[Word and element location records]

___

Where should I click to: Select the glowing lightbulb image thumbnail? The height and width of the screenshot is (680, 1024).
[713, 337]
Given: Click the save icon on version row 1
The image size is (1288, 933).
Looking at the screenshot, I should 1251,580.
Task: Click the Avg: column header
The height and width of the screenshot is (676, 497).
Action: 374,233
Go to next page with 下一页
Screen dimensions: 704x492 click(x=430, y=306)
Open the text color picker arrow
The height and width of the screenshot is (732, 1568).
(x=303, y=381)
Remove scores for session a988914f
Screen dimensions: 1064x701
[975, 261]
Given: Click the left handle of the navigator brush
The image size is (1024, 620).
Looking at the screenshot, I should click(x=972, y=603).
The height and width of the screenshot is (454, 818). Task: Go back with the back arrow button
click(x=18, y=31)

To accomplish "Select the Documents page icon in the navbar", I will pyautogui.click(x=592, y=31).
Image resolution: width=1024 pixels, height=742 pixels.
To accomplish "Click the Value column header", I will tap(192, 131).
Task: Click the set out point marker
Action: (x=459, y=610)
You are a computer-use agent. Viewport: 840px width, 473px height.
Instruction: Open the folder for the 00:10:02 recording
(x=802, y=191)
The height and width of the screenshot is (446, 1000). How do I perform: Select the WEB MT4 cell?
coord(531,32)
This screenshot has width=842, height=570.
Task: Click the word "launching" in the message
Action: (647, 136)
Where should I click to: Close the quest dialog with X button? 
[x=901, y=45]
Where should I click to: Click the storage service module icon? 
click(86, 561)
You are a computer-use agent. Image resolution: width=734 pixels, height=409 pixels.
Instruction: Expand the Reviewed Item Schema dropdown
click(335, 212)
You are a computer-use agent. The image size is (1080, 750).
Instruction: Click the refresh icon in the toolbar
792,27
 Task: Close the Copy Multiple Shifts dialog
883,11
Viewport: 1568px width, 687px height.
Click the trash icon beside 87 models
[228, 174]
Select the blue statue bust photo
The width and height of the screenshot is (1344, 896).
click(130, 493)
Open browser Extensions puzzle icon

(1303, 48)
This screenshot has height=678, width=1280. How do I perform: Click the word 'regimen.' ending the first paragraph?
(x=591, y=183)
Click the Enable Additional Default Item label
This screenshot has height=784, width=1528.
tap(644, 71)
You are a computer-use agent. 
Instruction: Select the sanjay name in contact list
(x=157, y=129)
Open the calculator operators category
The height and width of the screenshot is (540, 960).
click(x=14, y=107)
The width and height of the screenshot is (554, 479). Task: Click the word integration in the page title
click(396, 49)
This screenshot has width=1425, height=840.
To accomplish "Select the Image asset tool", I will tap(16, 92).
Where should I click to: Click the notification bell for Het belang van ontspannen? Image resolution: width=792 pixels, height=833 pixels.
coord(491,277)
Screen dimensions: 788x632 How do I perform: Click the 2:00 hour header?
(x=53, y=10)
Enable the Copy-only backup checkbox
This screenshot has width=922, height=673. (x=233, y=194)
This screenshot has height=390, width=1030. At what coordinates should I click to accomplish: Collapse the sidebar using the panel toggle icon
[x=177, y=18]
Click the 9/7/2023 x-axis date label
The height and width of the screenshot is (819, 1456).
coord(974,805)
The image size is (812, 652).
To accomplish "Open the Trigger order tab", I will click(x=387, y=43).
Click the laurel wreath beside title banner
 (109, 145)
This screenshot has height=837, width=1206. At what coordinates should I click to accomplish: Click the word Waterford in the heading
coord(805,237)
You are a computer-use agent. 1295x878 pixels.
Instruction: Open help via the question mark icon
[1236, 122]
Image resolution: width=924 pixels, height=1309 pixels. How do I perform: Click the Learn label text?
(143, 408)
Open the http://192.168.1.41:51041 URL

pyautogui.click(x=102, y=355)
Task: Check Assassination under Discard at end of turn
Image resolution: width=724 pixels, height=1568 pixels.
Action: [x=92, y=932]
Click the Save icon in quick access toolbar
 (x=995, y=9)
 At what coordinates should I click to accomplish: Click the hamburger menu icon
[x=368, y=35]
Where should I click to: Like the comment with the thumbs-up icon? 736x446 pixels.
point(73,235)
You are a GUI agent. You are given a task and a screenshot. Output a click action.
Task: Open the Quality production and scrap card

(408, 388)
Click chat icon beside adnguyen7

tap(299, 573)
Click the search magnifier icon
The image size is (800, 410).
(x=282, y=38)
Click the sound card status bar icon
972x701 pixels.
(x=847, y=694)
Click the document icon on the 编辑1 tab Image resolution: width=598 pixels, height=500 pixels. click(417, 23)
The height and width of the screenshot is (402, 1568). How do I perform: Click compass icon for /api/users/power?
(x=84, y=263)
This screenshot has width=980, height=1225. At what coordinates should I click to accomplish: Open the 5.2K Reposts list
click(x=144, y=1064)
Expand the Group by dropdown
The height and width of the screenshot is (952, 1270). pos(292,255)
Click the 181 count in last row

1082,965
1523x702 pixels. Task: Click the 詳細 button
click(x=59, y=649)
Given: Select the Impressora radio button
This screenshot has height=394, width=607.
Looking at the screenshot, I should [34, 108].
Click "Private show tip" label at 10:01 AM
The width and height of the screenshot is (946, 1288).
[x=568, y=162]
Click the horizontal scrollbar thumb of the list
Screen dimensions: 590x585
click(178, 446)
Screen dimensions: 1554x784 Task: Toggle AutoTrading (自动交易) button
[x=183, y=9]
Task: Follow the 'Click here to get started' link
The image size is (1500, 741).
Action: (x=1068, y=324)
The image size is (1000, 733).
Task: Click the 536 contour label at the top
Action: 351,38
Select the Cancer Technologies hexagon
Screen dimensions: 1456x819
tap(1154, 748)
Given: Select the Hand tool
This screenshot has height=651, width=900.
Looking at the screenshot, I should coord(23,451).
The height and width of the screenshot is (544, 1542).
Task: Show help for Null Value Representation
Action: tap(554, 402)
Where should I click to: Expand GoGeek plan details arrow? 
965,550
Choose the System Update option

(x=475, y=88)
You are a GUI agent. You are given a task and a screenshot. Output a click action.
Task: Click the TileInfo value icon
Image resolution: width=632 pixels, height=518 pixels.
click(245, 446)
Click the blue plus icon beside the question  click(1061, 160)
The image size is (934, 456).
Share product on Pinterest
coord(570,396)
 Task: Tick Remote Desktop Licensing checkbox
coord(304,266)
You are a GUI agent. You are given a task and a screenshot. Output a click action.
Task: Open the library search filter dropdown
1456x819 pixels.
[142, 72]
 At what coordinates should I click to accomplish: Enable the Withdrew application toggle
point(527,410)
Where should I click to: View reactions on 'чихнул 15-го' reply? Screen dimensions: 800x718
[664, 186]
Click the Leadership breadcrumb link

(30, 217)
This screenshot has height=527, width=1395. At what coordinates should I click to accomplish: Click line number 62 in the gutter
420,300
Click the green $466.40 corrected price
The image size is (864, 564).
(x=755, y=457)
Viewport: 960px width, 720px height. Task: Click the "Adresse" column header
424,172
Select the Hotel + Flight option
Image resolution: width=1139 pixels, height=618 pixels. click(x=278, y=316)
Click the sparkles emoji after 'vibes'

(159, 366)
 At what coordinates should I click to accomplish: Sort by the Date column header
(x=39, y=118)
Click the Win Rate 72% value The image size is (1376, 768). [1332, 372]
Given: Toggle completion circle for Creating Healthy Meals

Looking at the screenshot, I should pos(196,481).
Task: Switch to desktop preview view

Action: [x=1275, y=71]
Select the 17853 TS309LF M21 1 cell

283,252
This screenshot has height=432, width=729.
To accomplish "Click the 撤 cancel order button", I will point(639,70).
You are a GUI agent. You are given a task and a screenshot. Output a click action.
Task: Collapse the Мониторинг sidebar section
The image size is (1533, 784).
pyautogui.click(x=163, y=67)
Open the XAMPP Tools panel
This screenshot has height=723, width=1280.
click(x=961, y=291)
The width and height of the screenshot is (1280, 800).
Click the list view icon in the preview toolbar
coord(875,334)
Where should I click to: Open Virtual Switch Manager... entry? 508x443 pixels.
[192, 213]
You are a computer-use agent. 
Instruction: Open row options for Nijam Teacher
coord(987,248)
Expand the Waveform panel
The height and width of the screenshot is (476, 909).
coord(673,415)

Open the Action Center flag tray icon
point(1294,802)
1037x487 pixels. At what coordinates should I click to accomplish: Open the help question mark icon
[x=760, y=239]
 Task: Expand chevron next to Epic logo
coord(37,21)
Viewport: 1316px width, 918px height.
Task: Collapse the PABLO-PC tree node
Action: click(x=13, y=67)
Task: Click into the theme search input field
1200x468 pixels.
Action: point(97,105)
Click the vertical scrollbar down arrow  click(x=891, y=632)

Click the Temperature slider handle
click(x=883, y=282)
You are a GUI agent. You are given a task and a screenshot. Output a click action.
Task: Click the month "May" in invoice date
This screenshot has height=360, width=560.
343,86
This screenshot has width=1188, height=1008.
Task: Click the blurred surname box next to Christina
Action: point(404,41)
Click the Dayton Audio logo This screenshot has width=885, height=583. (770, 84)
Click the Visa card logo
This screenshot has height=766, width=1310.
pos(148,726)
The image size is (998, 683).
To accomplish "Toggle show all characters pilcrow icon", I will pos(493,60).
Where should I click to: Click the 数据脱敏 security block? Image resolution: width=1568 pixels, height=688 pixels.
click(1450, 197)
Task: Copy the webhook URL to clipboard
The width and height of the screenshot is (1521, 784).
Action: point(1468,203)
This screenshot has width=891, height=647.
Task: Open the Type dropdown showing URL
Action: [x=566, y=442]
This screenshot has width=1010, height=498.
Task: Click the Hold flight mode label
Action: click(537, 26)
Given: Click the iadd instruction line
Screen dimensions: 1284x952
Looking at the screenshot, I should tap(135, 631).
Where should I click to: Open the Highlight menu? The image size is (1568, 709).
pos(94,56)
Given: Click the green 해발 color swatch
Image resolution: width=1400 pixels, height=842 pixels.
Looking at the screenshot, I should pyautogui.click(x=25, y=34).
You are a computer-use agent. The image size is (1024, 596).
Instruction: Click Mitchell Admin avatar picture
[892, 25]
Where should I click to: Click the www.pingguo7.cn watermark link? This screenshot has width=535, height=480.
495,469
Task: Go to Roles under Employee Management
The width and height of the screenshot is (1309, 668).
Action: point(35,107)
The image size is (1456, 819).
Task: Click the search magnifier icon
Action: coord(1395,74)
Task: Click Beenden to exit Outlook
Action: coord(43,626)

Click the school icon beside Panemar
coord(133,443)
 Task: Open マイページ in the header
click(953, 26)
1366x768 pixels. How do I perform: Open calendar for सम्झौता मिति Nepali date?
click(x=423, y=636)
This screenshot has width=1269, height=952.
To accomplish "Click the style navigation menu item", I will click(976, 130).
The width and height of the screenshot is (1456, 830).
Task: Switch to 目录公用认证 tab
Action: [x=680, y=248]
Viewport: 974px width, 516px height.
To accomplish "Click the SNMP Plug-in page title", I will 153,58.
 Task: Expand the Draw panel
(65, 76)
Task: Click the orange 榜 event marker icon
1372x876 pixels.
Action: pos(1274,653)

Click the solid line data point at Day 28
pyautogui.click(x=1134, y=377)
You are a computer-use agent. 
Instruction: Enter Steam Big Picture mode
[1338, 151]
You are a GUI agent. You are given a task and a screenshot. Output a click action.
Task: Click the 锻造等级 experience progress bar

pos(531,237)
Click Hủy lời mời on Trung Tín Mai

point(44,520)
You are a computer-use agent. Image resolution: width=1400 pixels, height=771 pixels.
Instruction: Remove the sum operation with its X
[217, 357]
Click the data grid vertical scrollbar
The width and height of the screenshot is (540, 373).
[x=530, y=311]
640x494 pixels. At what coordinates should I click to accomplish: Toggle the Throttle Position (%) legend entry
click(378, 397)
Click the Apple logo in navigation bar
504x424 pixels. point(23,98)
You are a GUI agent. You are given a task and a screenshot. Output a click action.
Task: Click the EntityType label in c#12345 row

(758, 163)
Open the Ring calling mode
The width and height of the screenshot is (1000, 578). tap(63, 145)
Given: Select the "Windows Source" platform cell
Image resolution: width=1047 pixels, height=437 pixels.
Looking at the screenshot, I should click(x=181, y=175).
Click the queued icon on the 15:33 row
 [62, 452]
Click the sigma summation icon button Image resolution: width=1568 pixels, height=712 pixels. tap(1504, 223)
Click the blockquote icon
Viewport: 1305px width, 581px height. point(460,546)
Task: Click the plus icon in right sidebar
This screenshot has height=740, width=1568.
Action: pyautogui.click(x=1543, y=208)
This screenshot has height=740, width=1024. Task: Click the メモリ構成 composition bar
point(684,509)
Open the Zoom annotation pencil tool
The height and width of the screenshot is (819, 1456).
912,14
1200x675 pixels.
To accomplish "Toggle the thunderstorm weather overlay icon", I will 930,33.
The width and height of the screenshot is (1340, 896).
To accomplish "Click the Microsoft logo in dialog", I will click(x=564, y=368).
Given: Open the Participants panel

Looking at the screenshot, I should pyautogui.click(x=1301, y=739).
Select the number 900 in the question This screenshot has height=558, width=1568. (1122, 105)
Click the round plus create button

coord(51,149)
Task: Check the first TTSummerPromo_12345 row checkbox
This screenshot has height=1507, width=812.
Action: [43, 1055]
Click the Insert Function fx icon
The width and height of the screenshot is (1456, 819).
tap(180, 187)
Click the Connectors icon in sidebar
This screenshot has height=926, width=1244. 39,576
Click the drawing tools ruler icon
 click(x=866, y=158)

___

#### Work to do
Gather every line of the material above that contains the string "color", and copy each one out in full.

#### Right answer
Open the text color picker arrow
Given: Click the green 해발 color swatch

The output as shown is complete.